从诸闻泽向北,走了没多远,赵延年就看到了匈奴人的游骑。
两名骑兵,相隔两三百步,挽着马缰,远远地看着赵延年等人。
赵延年也不理他们,只是提醒王贲、李巨等人小心戒备。
此行除了他,还有十人,雁门五人,代郡五人。
不用赵延年特别安排,他们就自觉的分了工。雁门的五人以王贲为首,代郡的五人由李巨为首。赵延年有什么想法、计划,直接和他们两人商量,再由他们带着人去执行。
虽然年轻,但是有天武士和鹰击校尉的身份加持,他就是这支队伍当仁不让的核心,没人会有异议。
“我们要一直赶到颓当城吗?”王贲赶到赵延年身边,轻声问道。
“你有什么想法?”
王贲指指赵延年胯下的黑马。“校尉的座骑这么显眼,我估计匈奴人已经知道你是谁,很快就会派人来阻击。”他咽了口唾沫。“如果对方人多势众,我们有被包围的危险。”
赵延年笑笑。“等他们来了再说。”
他特意骑着这匹黑马出来,就是要让匈奴人知道他来了,看看他们是什么反应。
王贲愣了一下,随即苦笑。
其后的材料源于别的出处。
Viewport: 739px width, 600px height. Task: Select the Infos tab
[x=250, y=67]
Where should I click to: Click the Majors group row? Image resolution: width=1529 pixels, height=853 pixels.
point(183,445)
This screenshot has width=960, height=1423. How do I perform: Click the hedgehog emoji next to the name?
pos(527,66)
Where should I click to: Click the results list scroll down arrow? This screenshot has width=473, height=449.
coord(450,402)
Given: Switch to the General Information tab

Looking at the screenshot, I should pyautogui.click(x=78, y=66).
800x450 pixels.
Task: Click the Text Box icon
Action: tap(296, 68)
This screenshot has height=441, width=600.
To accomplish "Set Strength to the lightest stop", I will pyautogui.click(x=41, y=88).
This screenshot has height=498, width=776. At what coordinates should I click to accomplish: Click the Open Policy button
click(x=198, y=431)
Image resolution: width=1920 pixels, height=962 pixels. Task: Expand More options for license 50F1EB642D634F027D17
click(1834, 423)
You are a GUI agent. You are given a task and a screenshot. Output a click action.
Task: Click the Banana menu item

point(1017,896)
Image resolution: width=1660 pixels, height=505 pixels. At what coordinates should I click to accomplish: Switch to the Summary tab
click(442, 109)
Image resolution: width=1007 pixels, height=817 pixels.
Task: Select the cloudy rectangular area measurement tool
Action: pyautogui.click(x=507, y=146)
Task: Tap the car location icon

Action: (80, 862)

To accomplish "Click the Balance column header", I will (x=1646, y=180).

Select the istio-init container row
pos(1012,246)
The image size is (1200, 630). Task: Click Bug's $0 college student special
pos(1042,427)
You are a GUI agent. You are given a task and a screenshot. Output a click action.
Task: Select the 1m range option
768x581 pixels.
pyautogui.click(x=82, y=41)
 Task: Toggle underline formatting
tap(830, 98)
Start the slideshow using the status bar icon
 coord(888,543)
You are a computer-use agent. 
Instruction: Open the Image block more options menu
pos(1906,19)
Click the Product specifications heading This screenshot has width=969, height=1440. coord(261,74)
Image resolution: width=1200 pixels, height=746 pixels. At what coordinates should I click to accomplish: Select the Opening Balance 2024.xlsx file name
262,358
“校尉不担心会有危险吗?”
“担心有用吗?我们来的目的就是打探消息,而你之前也说过,被那个蛮子杀死的袍泽已经有十几个,还有什么比这个更危险?”
王贲一时被绕住了,竟不知如何回答。
“行了,你不用那么害怕。”赵延年又安慰他说。“你就把自己当成使者。两军交战,不斩来使,匈奴人虽然野蛮,却也不是见人就杀的。”
王贲一时恍然,摸了摸头,如释重负的笑了。“还是校尉高明,以使者的身份去颓当城,既能打探消息,又不用偷偷摸摸的,的确好多了。”
赵延年笑而不语。
临行之前,赵破奴叮嘱他,不要完全相信任何人,尤其是王贲。
王贲虽然是汉军,但他常年在塞外巡视,和匈奴人难免有接触,谁知道他现在是什么情况?保持警惕是必要的,否则会有性命危险。